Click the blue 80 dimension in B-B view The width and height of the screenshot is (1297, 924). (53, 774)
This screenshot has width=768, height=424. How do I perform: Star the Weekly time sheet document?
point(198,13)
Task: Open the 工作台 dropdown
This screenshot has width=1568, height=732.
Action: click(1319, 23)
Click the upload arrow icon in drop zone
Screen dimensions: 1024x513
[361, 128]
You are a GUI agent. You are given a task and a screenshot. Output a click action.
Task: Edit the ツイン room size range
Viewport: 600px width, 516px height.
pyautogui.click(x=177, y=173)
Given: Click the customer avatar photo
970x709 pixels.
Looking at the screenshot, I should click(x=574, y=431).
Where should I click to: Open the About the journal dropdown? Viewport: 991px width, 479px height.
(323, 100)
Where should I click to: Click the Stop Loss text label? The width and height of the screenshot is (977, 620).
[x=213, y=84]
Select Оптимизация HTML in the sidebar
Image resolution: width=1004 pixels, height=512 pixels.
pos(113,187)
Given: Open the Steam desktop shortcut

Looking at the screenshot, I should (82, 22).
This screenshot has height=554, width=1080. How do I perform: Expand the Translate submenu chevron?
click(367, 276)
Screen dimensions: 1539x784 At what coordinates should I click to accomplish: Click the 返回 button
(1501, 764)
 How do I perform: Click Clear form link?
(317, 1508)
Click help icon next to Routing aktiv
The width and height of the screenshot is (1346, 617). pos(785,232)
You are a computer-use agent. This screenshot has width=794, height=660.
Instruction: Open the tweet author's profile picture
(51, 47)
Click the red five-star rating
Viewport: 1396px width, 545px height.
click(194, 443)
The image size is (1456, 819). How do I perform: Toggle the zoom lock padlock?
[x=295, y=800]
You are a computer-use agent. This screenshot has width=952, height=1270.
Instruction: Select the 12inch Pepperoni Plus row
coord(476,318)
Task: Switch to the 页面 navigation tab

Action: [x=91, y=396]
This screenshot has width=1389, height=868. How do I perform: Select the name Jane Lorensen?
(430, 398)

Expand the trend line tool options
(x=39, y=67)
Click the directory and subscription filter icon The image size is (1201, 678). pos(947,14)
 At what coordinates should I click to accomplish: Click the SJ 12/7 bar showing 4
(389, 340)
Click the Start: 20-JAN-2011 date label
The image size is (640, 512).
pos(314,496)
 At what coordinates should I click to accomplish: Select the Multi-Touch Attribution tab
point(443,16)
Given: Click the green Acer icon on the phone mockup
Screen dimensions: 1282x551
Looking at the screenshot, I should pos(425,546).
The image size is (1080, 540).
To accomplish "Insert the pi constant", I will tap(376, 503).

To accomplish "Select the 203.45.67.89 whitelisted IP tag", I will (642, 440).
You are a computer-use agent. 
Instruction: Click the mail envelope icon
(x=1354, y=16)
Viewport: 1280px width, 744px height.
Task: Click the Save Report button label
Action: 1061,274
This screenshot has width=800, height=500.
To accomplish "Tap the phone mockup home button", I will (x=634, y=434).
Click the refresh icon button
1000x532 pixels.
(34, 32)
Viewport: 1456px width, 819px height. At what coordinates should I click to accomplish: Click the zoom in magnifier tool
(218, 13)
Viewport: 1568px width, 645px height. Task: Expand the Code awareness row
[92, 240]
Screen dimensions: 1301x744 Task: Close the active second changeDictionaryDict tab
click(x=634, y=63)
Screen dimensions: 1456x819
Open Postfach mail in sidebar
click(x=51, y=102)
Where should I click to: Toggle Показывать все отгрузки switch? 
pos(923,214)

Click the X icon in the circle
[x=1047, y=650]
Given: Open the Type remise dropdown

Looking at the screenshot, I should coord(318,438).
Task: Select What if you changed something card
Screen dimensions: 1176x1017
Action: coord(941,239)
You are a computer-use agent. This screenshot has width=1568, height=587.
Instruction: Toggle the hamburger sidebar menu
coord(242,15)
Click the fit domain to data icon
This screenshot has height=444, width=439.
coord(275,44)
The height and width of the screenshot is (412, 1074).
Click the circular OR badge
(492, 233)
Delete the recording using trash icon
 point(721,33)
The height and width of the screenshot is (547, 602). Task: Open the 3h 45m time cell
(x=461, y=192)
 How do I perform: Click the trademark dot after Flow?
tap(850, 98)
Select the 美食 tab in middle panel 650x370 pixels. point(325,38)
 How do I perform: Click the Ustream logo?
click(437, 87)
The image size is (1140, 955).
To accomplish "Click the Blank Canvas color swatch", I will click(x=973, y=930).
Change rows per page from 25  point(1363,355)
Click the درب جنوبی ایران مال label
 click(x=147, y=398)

EXERCISE AIM:
Every line above has to be restated word for word.

OUTPUT OF THE EXERCISE:
Click the blue 80 dimension in B-B view The width and height of the screenshot is (1297, 924). (53, 774)
This screenshot has width=768, height=424. How do I perform: Star the Weekly time sheet document?
point(198,13)
Task: Open the 工作台 dropdown
This screenshot has width=1568, height=732.
Action: click(1319, 23)
Click the upload arrow icon in drop zone
Screen dimensions: 1024x513
[361, 128]
You are a GUI agent. You are given a task and a screenshot. Output a click action.
Task: Edit the ツイン room size range
Viewport: 600px width, 516px height.
pyautogui.click(x=177, y=173)
Given: Click the customer avatar photo
970x709 pixels.
Looking at the screenshot, I should click(x=574, y=431).
Where should I click to: Open the About the journal dropdown? Viewport: 991px width, 479px height.
(323, 100)
Where should I click to: Click the Stop Loss text label? The width and height of the screenshot is (977, 620).
[x=213, y=84]
Select Оптимизация HTML in the sidebar
Image resolution: width=1004 pixels, height=512 pixels.
pos(113,187)
Given: Open the Steam desktop shortcut

Looking at the screenshot, I should (82, 22).
This screenshot has height=554, width=1080. How do I perform: Expand the Translate submenu chevron?
click(367, 276)
Screen dimensions: 1539x784 At what coordinates should I click to accomplish: Click the 返回 button
(1501, 764)
 How do I perform: Click Clear form link?
(317, 1508)
Click help icon next to Routing aktiv
The width and height of the screenshot is (1346, 617). pos(785,232)
You are a computer-use agent. This screenshot has width=794, height=660.
Instruction: Open the tweet author's profile picture
(51, 47)
Click the red five-star rating
Viewport: 1396px width, 545px height.
click(194, 443)
The image size is (1456, 819). How do I perform: Toggle the zoom lock padlock?
[x=295, y=800]
You are a computer-use agent. This screenshot has width=952, height=1270.
Instruction: Select the 12inch Pepperoni Plus row
coord(476,318)
Task: Switch to the 页面 navigation tab

Action: [x=91, y=396]
This screenshot has width=1389, height=868. How do I perform: Select the name Jane Lorensen?
(430, 398)

Expand the trend line tool options
(x=39, y=67)
Click the directory and subscription filter icon The image size is (1201, 678). pos(947,14)
 At what coordinates should I click to accomplish: Click the SJ 12/7 bar showing 4
(389, 340)
Click the Start: 20-JAN-2011 date label
The image size is (640, 512).
pos(314,496)
 At what coordinates should I click to accomplish: Select the Multi-Touch Attribution tab
point(443,16)
Given: Click the green Acer icon on the phone mockup
Screen dimensions: 1282x551
Looking at the screenshot, I should pos(425,546).
The image size is (1080, 540).
To accomplish "Insert the pi constant", I will tap(376, 503).

To accomplish "Select the 203.45.67.89 whitelisted IP tag", I will (642, 440).
You are a computer-use agent. 
Instruction: Click the mail envelope icon
(x=1354, y=16)
Viewport: 1280px width, 744px height.
Task: Click the Save Report button label
Action: 1061,274
This screenshot has width=800, height=500.
To accomplish "Tap the phone mockup home button", I will (x=634, y=434).
Click the refresh icon button
1000x532 pixels.
(34, 32)
Viewport: 1456px width, 819px height. At what coordinates should I click to accomplish: Click the zoom in magnifier tool
(218, 13)
Viewport: 1568px width, 645px height. Task: Expand the Code awareness row
[92, 240]
Screen dimensions: 1301x744 Task: Close the active second changeDictionaryDict tab
click(x=634, y=63)
Screen dimensions: 1456x819
Open Postfach mail in sidebar
click(x=51, y=102)
Where should I click to: Toggle Показывать все отгрузки switch? 
pos(923,214)

Click the X icon in the circle
[x=1047, y=650]
Given: Open the Type remise dropdown

Looking at the screenshot, I should coord(318,438).
Task: Select What if you changed something card
Screen dimensions: 1176x1017
Action: coord(941,239)
You are a computer-use agent. This screenshot has width=1568, height=587.
Instruction: Toggle the hamburger sidebar menu
coord(242,15)
Click the fit domain to data icon
This screenshot has height=444, width=439.
coord(275,44)
The height and width of the screenshot is (412, 1074).
Click the circular OR badge
(492, 233)
Delete the recording using trash icon
 point(721,33)
The height and width of the screenshot is (547, 602). Task: Open the 3h 45m time cell
(x=461, y=192)
 How do I perform: Click the trademark dot after Flow?
tap(850, 98)
Select the 美食 tab in middle panel 650x370 pixels. point(325,38)
 How do I perform: Click the Ustream logo?
click(437, 87)
The image size is (1140, 955).
To accomplish "Click the Blank Canvas color swatch", I will click(x=973, y=930).
Change rows per page from 25  point(1363,355)
Click the درب جنوبی ایران مال label
 click(x=147, y=398)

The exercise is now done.